I've been working on the same story since 2016. Technically, it isn't the same story anymore. The modern version is far different from the original iteration. However, looking at my progress truly makes me feel proud, especially when comparing it to my very first story, which I published on the Lego Message Boards back in 2013.

What makes me much less prouder is the fact that, even though I've been working on this project since 2016, I haven't written more than 30 pages in that entire time.

I have had life long difficulties with brain fog. It is hard for me to concentrate at certain points in the day, and it is an issue that has gotten worse as the years have been going on. Before you ask, I am 20, not 75. I can no longer play video games for longer than 30 minutes. I can't read a book beyond five pages a day. I need to chop up movies into 45 minute chunks, regardless of the length. I can't hold a conversation without me instantly losing my train of thought and derailing any socialization. It's a miracle I've been able to be in a relationship for 2+ years. Even right now, I'm not even paying a whole lot of attention to this blog post. I'm flipping through five extra tabs (Know Your Meme, Reddit, Element, Youtube, Discord) just because I'm so bored already and I can't focus on getting this out.
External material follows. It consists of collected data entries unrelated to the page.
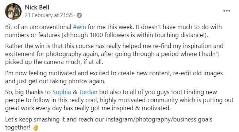Click the OK hand emoji
This screenshot has width=239, height=132.
click(x=36, y=128)
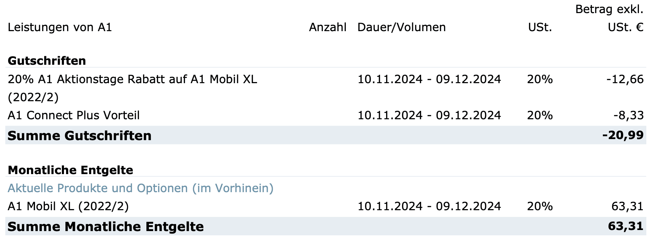Screen dimensions: 652x247
Task: Select the "Summe Gutschriften" total label
Action: point(80,136)
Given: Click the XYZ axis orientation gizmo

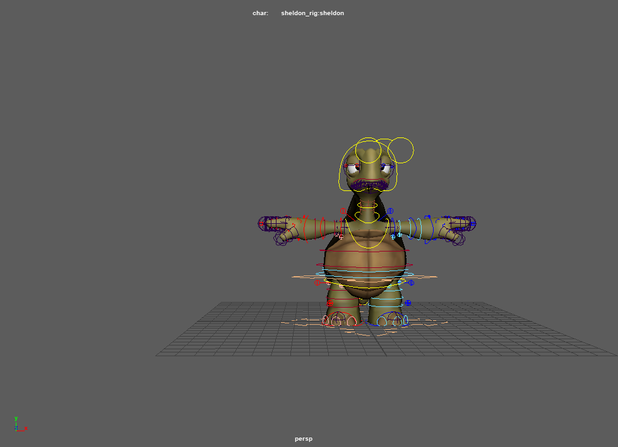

What makes this worse for me, however, is my relationship with writing. For as long as I can remember I loved coming up with stories, whether they were comics, short films, terrible scripts on the Lego Message Boards. Whatever they were, I loved making them. That creative process carries through to today, where not a second goes by without me wondering about the religious systems of my world of Eaia, or how the leads of my story come together and start their shared journey. It even got to the point where I commissioned one of my very best friends, Brianna, to do art of my leads. But despite that, I have struggled very hard to actually write anything. I wrote a 20+ page outline of the 2016-17 iteration, and then I just brainstormed concepts every year since. I genuinely couldn't bring myself to put a single word of my story down on paper outside of outlines and character sheets, which I would promptly scrap. It wasn't until a month ago that I actually, finally, bought a notebook and pen so I could start drafting out my book. Which would be great, if I had a plan. Which I didn't, because the brain fog wouldn't let me. So I wrote 21 pages of a rough draft, and didn't even get to Chapter 2 before scrapping it yet again.

It's just so unbelievably irritating, and honestly depressing. Brandon Sanderson and Stephen King are two of the most prolific and respected authors of the 21st century, and they spend all their time writing and cranking out books. Sanderson alone wrote seven in the height of the pandemic, didn't he? Writing is free. I only have an on-call job, I live at home, my relationships are steady and healthy. I have no excuse to not spend every second of my day writing upwards of 3,500+ words or more. But I don't, because of that damned brain fog that keeps me from being able to enjoy what I feel like I've been born to do. I don't even want money or recognition at this point anymore. I just want to finally get something done.